The request -> Please copy out the records word for word, beginning with the line that contains "Open Installation options" and continuing through the final line of the records.

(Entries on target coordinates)
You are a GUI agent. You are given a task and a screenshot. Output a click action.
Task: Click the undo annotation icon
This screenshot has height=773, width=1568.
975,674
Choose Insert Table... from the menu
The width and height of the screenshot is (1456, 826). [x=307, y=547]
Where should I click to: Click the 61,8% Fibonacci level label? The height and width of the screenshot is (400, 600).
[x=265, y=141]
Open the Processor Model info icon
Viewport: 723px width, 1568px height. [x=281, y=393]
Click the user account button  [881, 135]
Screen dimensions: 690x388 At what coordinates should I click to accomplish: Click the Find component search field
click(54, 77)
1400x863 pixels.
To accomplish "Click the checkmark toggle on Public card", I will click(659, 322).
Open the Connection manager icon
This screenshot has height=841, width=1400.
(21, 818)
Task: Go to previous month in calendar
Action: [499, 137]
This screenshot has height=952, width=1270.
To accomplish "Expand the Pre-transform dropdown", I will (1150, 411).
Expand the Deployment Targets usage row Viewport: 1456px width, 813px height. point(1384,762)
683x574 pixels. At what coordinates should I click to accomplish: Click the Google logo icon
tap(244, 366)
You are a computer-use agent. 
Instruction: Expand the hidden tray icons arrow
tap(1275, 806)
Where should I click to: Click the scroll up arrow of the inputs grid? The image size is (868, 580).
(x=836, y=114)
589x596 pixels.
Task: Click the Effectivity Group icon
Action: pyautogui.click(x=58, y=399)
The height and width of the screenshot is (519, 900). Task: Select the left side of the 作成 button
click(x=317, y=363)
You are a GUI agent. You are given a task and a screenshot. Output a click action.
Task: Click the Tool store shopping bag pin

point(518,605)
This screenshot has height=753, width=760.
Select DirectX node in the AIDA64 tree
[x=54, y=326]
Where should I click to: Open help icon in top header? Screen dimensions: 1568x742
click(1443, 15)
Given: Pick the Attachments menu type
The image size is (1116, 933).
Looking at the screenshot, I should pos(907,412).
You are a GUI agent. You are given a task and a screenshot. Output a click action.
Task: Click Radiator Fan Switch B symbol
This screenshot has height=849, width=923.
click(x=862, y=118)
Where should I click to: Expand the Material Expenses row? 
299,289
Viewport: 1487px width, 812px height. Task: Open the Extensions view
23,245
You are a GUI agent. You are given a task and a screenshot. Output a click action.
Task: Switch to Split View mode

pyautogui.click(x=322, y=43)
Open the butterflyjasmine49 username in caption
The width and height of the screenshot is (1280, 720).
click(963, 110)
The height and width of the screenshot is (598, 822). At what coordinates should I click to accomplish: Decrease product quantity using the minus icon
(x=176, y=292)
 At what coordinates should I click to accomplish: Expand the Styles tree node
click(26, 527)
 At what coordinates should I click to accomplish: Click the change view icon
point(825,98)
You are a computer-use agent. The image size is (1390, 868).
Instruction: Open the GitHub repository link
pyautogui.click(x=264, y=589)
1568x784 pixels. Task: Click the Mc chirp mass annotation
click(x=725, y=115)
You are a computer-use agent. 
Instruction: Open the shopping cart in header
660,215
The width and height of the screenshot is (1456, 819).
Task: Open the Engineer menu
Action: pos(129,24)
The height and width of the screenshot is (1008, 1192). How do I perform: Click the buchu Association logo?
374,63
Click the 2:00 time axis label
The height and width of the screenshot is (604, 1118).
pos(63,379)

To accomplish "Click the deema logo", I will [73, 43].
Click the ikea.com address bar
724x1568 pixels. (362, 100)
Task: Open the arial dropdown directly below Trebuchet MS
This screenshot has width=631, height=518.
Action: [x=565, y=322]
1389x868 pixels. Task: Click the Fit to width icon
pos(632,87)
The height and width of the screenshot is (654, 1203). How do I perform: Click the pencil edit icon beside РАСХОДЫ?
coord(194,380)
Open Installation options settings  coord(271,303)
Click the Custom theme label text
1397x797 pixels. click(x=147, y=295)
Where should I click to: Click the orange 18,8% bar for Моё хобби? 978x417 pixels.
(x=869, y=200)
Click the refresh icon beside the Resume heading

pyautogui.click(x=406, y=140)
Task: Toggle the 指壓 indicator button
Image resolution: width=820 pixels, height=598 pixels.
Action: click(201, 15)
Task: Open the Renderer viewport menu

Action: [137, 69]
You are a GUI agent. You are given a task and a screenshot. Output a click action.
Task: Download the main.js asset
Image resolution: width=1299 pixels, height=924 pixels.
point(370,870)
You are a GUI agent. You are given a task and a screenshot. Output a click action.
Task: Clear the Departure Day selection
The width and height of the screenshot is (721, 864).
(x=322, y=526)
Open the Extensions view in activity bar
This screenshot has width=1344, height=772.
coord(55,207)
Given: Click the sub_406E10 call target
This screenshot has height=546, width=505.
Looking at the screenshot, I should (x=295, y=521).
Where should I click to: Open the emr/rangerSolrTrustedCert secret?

Task solution ->
Open Installation options settings  coord(271,303)
Click the Custom theme label text
1397x797 pixels. click(x=147, y=295)
Where should I click to: Click the orange 18,8% bar for Моё хобби? 978x417 pixels.
(x=869, y=200)
Click the refresh icon beside the Resume heading

pyautogui.click(x=406, y=140)
Task: Toggle the 指壓 indicator button
Image resolution: width=820 pixels, height=598 pixels.
Action: click(201, 15)
Task: Open the Renderer viewport menu

Action: [137, 69]
You are a GUI agent. You are given a task and a screenshot. Output a click action.
Task: Download the main.js asset
Image resolution: width=1299 pixels, height=924 pixels.
point(370,870)
You are a GUI agent. You are given a task and a screenshot. Output a click action.
Task: Clear the Departure Day selection
The width and height of the screenshot is (721, 864).
(x=322, y=526)
Open the Extensions view in activity bar
This screenshot has width=1344, height=772.
coord(55,207)
Given: Click the sub_406E10 call target
This screenshot has height=546, width=505.
Looking at the screenshot, I should (x=295, y=521).
Where should I click to: Open the emr/rangerSolrTrustedCert secret?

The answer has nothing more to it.